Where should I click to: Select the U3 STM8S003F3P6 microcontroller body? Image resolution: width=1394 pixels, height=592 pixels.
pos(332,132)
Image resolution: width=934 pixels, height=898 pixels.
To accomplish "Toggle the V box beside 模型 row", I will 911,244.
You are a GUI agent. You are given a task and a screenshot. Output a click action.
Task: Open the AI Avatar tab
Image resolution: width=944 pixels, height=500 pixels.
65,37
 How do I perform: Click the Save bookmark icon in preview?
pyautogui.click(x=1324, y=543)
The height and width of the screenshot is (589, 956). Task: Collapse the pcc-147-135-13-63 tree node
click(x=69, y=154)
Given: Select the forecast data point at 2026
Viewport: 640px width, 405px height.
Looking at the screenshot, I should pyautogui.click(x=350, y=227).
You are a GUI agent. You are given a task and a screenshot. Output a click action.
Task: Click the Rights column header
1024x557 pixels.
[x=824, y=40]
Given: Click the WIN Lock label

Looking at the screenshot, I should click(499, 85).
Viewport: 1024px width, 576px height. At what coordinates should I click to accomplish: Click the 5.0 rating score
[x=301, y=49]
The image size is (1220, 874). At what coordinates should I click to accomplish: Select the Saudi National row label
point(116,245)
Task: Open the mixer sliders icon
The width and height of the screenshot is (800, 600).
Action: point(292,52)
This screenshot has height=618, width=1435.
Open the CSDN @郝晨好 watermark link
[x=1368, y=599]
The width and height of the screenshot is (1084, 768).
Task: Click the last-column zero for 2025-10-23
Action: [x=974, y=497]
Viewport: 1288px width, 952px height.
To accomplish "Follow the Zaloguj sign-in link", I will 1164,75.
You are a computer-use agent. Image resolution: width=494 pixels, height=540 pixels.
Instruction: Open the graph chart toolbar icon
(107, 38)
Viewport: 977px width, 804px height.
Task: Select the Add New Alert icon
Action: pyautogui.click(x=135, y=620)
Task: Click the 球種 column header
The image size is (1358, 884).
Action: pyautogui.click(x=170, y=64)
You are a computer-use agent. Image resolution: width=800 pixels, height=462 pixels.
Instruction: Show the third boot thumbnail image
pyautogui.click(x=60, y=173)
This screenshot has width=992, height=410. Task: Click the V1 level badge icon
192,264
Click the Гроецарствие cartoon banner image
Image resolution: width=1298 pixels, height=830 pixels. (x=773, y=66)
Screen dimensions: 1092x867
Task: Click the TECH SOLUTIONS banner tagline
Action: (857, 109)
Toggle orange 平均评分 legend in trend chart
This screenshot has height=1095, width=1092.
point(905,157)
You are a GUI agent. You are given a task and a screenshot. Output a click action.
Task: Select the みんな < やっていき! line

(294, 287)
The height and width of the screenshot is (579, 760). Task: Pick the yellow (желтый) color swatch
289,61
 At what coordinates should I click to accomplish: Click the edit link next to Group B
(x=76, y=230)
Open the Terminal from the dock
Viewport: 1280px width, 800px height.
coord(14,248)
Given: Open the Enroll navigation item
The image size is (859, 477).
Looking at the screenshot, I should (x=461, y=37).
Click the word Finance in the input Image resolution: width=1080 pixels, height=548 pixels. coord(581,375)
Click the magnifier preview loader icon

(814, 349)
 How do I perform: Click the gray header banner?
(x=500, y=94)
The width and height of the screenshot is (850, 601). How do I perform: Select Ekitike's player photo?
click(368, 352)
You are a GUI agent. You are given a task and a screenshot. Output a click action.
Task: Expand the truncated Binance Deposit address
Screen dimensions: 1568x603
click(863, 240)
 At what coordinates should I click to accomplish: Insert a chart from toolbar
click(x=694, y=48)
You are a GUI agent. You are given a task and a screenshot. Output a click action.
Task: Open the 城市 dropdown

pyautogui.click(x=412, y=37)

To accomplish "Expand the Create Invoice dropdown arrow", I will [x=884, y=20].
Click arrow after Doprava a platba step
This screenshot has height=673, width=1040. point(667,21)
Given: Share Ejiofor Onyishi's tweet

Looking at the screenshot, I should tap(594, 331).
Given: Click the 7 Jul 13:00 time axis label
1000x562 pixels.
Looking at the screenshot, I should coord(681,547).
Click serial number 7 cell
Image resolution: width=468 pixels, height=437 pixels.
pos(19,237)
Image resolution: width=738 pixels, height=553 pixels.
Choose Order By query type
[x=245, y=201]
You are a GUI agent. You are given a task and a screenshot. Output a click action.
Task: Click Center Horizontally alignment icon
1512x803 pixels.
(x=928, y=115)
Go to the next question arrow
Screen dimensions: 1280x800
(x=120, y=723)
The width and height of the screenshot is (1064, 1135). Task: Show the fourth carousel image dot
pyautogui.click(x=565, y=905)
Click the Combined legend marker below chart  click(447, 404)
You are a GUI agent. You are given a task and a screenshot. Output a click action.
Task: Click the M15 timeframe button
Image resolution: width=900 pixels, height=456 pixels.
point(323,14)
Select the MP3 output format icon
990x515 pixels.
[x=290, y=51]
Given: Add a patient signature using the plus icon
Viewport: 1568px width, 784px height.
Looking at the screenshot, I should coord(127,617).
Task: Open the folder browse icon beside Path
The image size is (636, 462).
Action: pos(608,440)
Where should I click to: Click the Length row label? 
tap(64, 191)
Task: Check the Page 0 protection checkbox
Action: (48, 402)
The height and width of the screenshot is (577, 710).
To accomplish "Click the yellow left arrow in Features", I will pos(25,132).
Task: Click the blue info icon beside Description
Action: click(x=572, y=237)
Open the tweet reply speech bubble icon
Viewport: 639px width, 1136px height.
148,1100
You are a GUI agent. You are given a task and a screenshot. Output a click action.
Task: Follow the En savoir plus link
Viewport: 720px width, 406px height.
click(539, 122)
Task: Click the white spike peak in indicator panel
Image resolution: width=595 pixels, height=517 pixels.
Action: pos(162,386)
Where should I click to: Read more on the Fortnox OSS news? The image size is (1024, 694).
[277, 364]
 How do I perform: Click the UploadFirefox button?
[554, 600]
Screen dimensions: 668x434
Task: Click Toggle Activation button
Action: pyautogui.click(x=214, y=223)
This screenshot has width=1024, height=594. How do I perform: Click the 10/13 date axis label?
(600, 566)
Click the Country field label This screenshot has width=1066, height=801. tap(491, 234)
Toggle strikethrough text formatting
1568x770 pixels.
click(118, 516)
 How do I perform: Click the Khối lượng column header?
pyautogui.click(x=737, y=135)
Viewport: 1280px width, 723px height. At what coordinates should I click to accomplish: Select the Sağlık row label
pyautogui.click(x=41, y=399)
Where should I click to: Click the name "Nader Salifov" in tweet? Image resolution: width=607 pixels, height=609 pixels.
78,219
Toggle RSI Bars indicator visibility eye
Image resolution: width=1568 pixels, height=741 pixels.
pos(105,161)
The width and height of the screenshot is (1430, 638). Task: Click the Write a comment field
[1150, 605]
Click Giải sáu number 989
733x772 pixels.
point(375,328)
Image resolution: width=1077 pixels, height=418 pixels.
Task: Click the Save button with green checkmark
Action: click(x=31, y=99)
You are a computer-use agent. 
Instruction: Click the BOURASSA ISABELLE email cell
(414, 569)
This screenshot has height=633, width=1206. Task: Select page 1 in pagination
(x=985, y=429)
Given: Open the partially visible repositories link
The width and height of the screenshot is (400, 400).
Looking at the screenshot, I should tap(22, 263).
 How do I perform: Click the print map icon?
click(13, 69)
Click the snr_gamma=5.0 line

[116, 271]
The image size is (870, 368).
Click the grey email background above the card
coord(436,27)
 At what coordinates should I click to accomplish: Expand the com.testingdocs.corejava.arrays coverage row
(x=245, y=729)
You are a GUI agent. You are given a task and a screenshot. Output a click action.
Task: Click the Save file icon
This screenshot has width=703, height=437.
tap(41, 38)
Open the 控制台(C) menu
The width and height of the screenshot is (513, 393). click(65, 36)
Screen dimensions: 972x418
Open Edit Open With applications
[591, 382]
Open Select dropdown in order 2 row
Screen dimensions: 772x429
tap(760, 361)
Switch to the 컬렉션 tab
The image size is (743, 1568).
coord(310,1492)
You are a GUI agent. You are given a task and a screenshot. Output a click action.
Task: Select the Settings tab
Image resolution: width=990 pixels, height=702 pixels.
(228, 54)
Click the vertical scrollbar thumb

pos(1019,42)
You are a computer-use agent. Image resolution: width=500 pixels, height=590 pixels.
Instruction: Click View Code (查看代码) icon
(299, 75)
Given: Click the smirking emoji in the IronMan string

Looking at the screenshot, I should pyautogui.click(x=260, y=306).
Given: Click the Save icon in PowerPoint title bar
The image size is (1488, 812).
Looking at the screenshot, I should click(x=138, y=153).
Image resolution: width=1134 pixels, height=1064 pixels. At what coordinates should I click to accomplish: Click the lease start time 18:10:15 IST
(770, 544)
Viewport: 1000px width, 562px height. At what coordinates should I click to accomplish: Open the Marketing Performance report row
===
### WHAT YOU SHOULD DO:
Please show all lines from the entries that contain the word "indicator".

### RESPONSE TO THIS TASK:
Task: Click the white spike peak in indicator panel
Toggle RSI Bars indicator visibility eye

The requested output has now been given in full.